Это была Майя. Она стояла на стуле в другом конце зала, приложив руки
ко рту и пытаясь перекричать музыку. Это было даже лучше, чем я мог себе
представить, потому что это была ее мечта, а не моя.
Многие даже танцевать перестали - а она спрыгнула со стула и побежала
через комнату. Ей, видимо, было непривычно ходить на высоких каблуках,
поэтому выглядела она очень трогательно. Все заулыбались и засмеялись,
любуясь ее порывом. Они давали ей дорогу, и было слышно, как они шепчут друг
другу: "Какая она хорошенькая... Просто прелесть. Но кто же этот
счастливчик?". А когда гости увидела, что этот счастливчик - я, они немного
насторожились. Почтенные матроны, которые были приглашены с дочерьми,
недоумевали: "Интересно, что думает об этом ее мать? Странный выбор". А те,
у которых были сыновья моего возраста, подумали о том, что их мальчикам не
стоит мешкать с тем, чтобы пригласить маленькую Майю в Ист-Гемптон, или на
виноградники. Впрочем, тогда я и понятия не имел, о чем могут помышлять те,
кто живет в Флейвалле. Да меня это вряд ли бы заинтересовало, даже если бы
кто-нибудь решил предупредить меня.
Майя кинулась мне на шею. Она сделала это с такой уверенностью, что я
чуть не потерял сознание от счастья. Нога у меня уже не болела.

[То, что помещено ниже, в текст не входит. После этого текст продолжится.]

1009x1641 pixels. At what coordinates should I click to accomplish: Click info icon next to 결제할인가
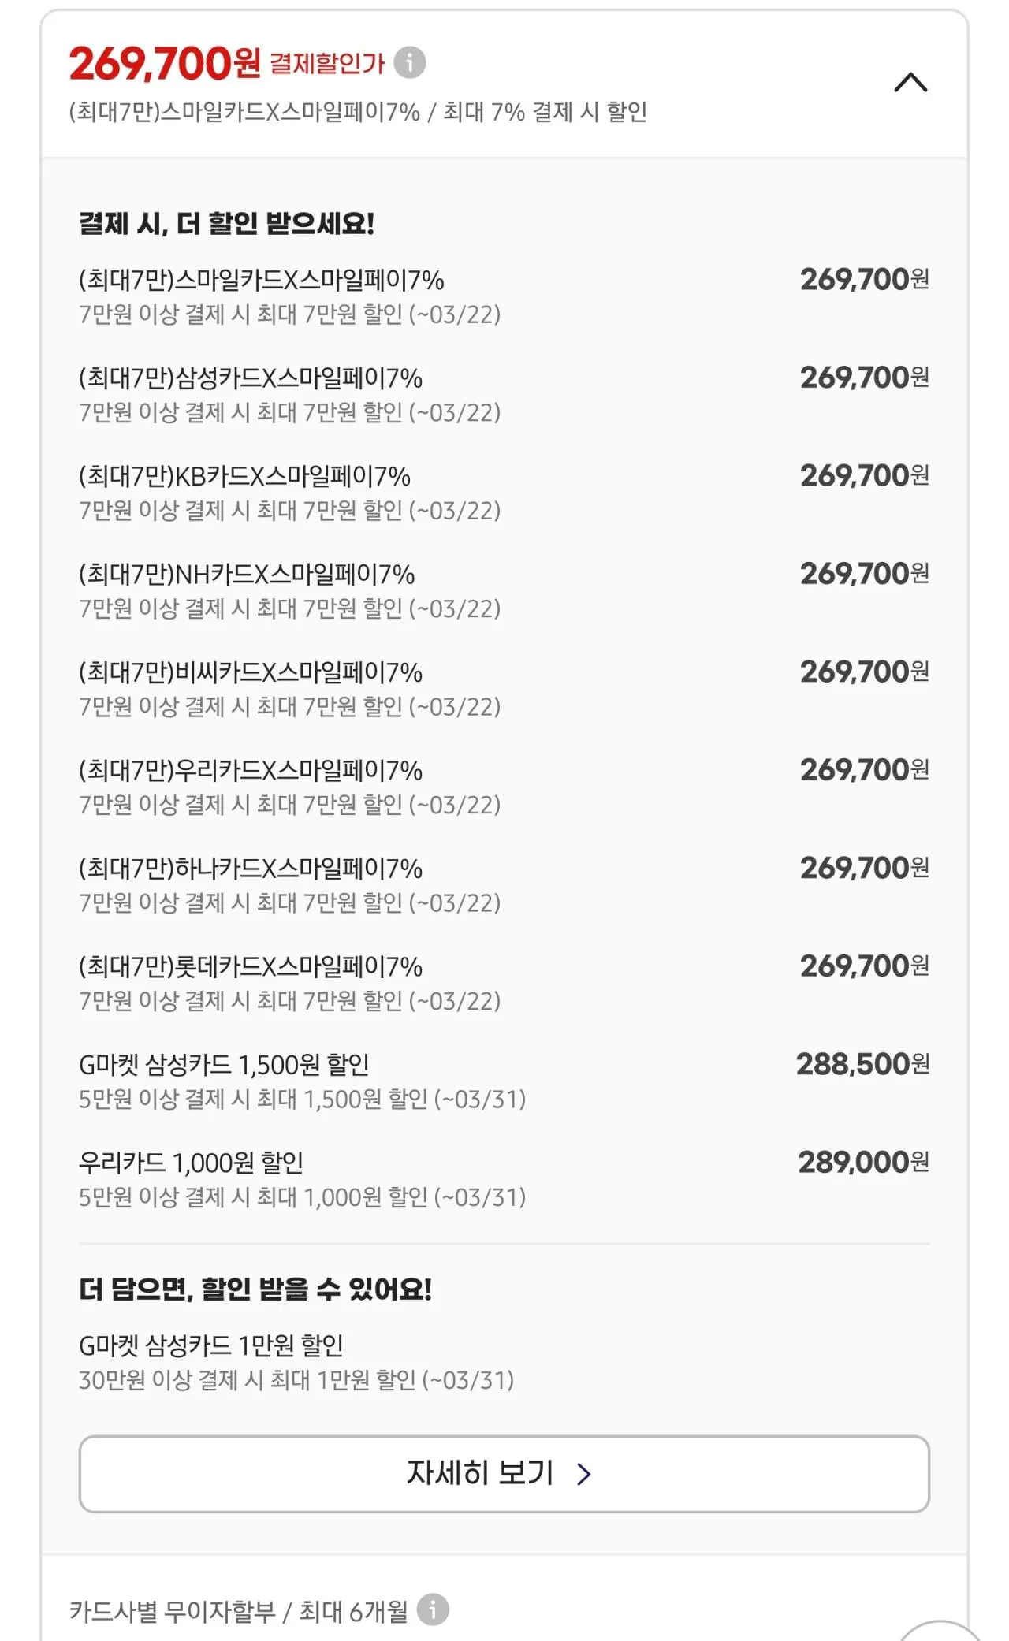tap(409, 62)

Шампанское
было позабыто. Но когда она неверным, хриплым голосом медленно прошептала
мне на ухо всего одну фразу, я думал, что точно лишусь чувств: "Я...

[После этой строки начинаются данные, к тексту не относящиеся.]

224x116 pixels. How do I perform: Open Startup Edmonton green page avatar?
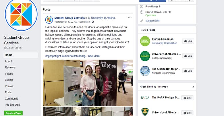145,41
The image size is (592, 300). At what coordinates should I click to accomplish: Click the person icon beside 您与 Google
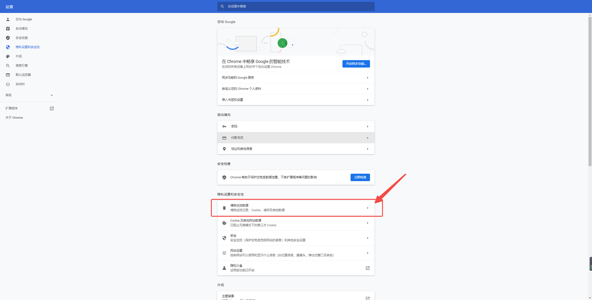(x=8, y=19)

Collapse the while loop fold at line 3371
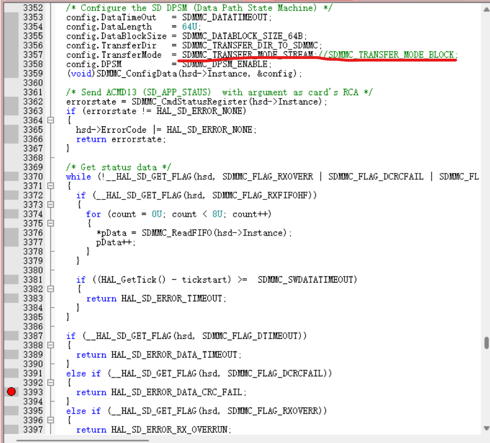(50, 186)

люблю... тебя!". В том месте, где должен стоять восклицательный знак, она
укусила меня за ухо. Когда она оторвалась от меня, на моем лице остался след
от ее косметики. Я видел ее шрам. Она снова стала настоящей. И я сказал: "А
я тебя еще больше люблю". Брюс стоял рядом с нами, но мне было все равно. Я
был уверен, что она действительно любит меня меньше, чем я ее, но в тот
момент это не имело никакого значения.
- Это невозможно. - Она взяла из пепельницы мою сигарету, выпустила
кольцо дыма и проткнула его пальцем.
- Даже больше, чем больше.
- Здорово, правда? - И Майя поцеловала меня прямо в губы. Ее не
волновало, что кто-то может это увидеть.
- Меня от вас тошнит, ребята. - Брюс сделал вид, что подавился чем-то и
протянул руку, чтобы взять бокал.
- Брюс ненавидит ПВП.
- Это еще что?
- Публичные выражения привязанности, мой дорогой Финн, - перевел он,
здороваясь со мной за руку. - Сейчас ты так непохож на яномамо.